--- WORK ITEM ---
All lines with the word "computer" in the material below are required.

--- EXCERPTED DATA ---
━━━━━━━━━━━━━━━━━━━━━━━━━━━━━━
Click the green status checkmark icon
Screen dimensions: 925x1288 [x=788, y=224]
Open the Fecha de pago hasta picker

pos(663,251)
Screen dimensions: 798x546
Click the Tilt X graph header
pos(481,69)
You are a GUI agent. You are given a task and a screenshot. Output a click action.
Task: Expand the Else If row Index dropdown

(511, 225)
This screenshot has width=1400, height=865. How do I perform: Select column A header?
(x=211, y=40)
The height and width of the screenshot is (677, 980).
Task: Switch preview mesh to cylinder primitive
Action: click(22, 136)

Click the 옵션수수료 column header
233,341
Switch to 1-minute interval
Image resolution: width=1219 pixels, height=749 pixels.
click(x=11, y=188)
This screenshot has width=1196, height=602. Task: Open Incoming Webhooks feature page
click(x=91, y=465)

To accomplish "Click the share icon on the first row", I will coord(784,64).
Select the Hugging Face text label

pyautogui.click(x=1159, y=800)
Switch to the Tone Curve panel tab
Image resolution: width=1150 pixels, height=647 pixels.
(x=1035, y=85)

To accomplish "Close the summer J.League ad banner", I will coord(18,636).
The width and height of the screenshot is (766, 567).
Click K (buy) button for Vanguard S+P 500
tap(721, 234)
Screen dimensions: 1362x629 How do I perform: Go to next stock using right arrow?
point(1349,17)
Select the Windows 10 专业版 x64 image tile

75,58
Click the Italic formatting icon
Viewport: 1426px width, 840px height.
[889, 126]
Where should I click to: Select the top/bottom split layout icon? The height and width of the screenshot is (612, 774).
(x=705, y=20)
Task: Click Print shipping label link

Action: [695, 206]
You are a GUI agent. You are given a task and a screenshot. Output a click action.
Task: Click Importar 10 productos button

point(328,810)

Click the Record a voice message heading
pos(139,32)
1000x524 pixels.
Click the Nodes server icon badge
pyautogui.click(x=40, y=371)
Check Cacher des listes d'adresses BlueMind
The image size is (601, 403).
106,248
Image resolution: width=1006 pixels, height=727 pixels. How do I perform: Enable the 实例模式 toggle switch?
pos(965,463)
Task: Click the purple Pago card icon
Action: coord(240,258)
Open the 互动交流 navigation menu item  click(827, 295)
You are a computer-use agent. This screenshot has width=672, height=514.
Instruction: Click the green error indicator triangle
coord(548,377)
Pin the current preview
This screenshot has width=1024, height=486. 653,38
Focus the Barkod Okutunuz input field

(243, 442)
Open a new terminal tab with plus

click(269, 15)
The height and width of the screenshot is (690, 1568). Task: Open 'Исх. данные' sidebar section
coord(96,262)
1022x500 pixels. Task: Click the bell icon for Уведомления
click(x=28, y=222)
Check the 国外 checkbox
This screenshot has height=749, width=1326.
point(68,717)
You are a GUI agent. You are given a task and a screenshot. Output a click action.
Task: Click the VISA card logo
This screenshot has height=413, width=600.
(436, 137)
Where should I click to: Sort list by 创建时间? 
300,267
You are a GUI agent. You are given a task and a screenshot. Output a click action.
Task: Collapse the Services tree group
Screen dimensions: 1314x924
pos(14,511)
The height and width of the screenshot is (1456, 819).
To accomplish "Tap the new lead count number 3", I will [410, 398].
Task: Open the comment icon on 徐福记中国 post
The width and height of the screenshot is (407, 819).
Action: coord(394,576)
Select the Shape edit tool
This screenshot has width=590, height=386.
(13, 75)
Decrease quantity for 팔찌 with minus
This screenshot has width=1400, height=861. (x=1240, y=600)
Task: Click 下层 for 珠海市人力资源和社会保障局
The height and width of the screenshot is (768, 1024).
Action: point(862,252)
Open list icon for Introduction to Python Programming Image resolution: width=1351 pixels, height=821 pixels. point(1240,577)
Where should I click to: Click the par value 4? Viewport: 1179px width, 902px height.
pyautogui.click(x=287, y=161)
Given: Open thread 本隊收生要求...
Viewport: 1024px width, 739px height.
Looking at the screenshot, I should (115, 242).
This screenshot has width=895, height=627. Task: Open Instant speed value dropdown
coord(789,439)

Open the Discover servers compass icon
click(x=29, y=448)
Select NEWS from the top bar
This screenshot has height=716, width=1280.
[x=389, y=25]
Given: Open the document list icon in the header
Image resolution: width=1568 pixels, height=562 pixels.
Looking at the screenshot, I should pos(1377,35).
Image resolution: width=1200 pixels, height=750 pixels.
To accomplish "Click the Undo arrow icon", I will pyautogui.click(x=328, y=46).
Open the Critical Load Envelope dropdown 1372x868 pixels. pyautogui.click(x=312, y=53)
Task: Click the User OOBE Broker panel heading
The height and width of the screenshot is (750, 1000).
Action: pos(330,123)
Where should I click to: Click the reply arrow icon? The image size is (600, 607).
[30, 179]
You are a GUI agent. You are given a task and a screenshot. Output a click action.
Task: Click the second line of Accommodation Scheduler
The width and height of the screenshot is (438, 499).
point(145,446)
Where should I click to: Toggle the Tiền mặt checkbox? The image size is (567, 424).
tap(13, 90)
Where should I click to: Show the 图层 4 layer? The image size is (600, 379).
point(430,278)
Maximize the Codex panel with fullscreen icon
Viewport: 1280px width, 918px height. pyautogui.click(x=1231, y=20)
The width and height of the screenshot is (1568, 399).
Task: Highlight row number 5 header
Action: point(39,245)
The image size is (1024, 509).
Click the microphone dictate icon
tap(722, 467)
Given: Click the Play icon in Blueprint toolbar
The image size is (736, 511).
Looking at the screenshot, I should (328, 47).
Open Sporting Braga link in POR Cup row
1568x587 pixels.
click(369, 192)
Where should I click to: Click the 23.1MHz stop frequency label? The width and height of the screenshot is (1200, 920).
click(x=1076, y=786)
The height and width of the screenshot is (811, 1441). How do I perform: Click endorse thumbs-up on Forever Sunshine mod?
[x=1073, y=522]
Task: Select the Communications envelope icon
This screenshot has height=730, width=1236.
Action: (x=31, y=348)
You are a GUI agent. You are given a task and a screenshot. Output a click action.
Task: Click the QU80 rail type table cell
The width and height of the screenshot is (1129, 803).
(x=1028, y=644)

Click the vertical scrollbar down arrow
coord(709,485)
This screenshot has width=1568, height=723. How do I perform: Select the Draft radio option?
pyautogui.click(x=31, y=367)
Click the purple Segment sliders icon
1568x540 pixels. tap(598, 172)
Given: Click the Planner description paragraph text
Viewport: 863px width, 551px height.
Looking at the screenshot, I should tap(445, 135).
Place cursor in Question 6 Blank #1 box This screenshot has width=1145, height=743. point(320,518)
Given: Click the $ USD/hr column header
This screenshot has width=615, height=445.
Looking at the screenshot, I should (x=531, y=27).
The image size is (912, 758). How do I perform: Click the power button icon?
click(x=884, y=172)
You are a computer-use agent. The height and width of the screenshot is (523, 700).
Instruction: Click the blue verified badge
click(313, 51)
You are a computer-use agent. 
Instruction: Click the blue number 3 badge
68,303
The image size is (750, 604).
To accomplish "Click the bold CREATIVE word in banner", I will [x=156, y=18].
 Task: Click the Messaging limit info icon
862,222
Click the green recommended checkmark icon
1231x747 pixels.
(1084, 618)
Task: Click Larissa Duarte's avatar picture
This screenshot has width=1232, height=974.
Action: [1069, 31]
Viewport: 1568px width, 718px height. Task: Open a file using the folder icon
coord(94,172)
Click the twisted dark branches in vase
━━━━━━━━━━━━━━━━━━━━━━━━━━━━━━
--- FINAL ANSWER ---
You are a computer-use agent. This screenshot has width=672, height=514.
You are a computer-use agent. The height and width of the screenshot is (523, 700).
You are a computer-use agent. 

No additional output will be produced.